You will eat the fruit of your labour, blessing and prosperity will be yours.
Your wife will be like a fruitful vine around your house, your sons will be like olive shoots around your table.
Thus is the man blessed who fears the Lord
may the Lord bless you from Zion all the days of your life; may you see the prosperity of Jerusalem,
and may you live to see your children's children.
Peace be upon Israel.
I felt led to this message, and somehow i felt God telling me that this fast was what he had in mind, not a random spontaneous idea blooming from my own mind. and so, with that, i went on for 4 more days.
Day 2
a journal entry:
I've been daunted by the apparent task of having 1 hour with God. there is a wariness of running out of things to say, things to do, things to pray for, even within the span of 1 hour. maybe i should start contemplating how people can actually spend 1 hour in pure prayer, and maybe it's not so much about talking for 1 hour, but spending a large part of that time in silence. & I know i've really terrible tendency to be distracted whilst in prayer. Even as of now, I keep imagining myself telling others about a successful fast. the strange thing is, i don't even know what this fast is about, what it's for. I do know i was drawn by the health benefits of a fast and from a guilty conscience after reading that fasting is a spiritual discipline.

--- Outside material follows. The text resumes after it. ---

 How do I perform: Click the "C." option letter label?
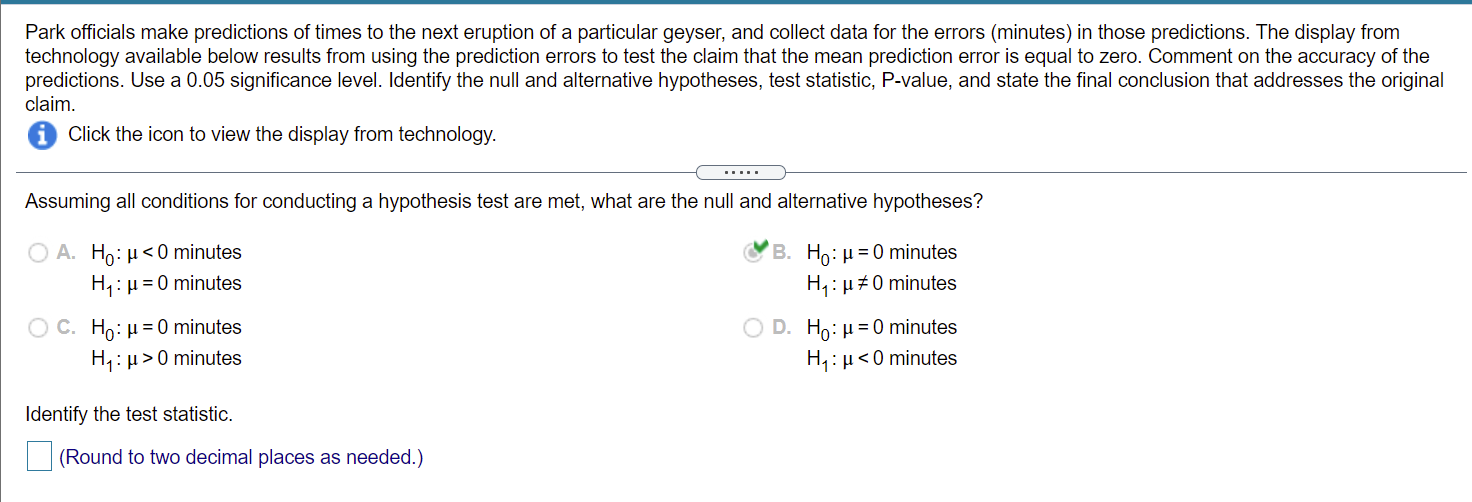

I hope there is something more to this fast.
Verse for the day: Ezekiel 9:4-5
and said to him, "Go throughout the city of Jerusalem and put a mark on the foreheads of those who weep and lament over all the detestable things that are done in it." As i listened, He said to the others, "Follow him through the city and kill, without showing pity or compassion.
I felt that the message from this verse was that God does not want us to be indifferent to the sin around us.
Day 3 had nothing that i learned, although i did try to faithfully continue reading the book of Ezekiel.
Day 4
a journal entry:
I'm before You
hungry, tired, but nowhere near
as naked as I hope to be
These rags still cling loosely to me
Each time i pull them off
They drag alongside my feet
in a while, to be picked up, worn over
Your dazzling robes, whiter than fresh sleet
Even now, if i rup them off
only just to wear them back
rip off these soiled, stained, dirty clothes
It brings me joy, to bring you joy
even for a moment
I know the work has been done. that i've got a seat reserved for me at the largest banquet since... since ever. and so when you asked me why i'm running helter skelter after You, i had to pause for a moment.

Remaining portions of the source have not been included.